ARTICLE 2 - EQUITY PLEDGE
2.1 Each Pledgor hereby agrees to pledge the Pledged Property, which it legally owns and has the right to dispose of, to Pledgee according to the provisions hereof as the security for the performance of the Contract Obligations and the repayment of the Guaranteed Liabilities. Each Target Company hereby agrees that the Pledgors legally holding equity interest in it to pledge the Pledged Property to the Pledgee according to the provisions hereof.
2.2 Each Pledgor hereby undertakes that it will be responsible for, recording the arrangement of the equity pledge hereunder (hereinafter, the "EQUITY PLEDGE") on the shareholder register of each Target Company on the date hereof, and will do its best endeavor to make registration with registration authorities of industry and commerce of each Target Company.
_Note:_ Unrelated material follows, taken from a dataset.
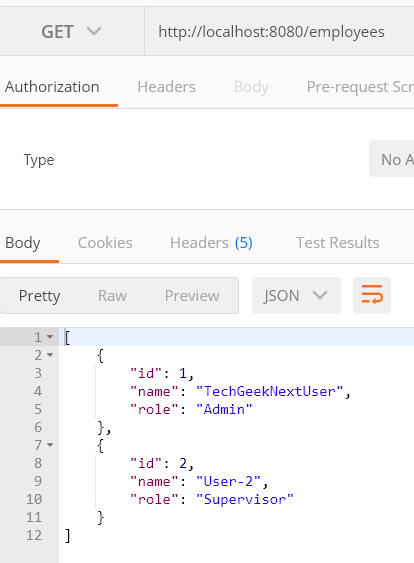This screenshot has width=414, height=563.
Task: Open the Test Results tab
Action: [x=338, y=243]
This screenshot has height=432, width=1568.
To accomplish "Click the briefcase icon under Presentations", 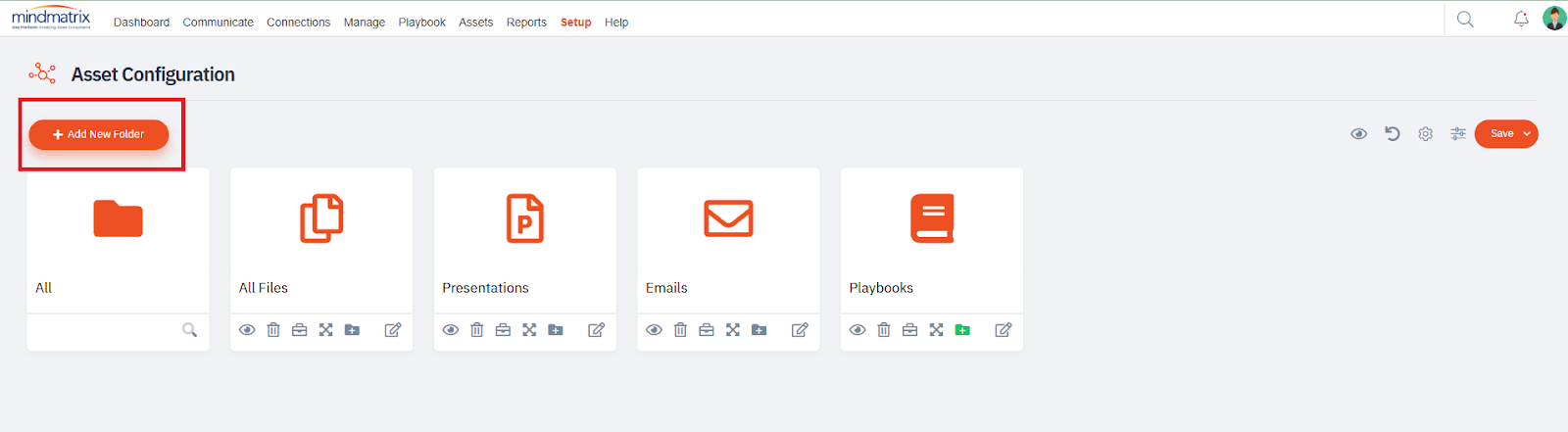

Each Target Company respectively undertakes that it will do its best to cooperate with the Pledgors to complete the registration with authorities of industry and commerce under this Article.
2.3 During the valid term of this Agreement, except for the willful misconduct or gross negligence of Pledgee which has direct cause and effect relationship the reduction in value of the Pledged Property, Pledgee shall not be liable in any way to, nor shall Pledgors have any right to claim in any way or propose any demands on Pledgee, in respect of the said reduction in value of the Pledged Property.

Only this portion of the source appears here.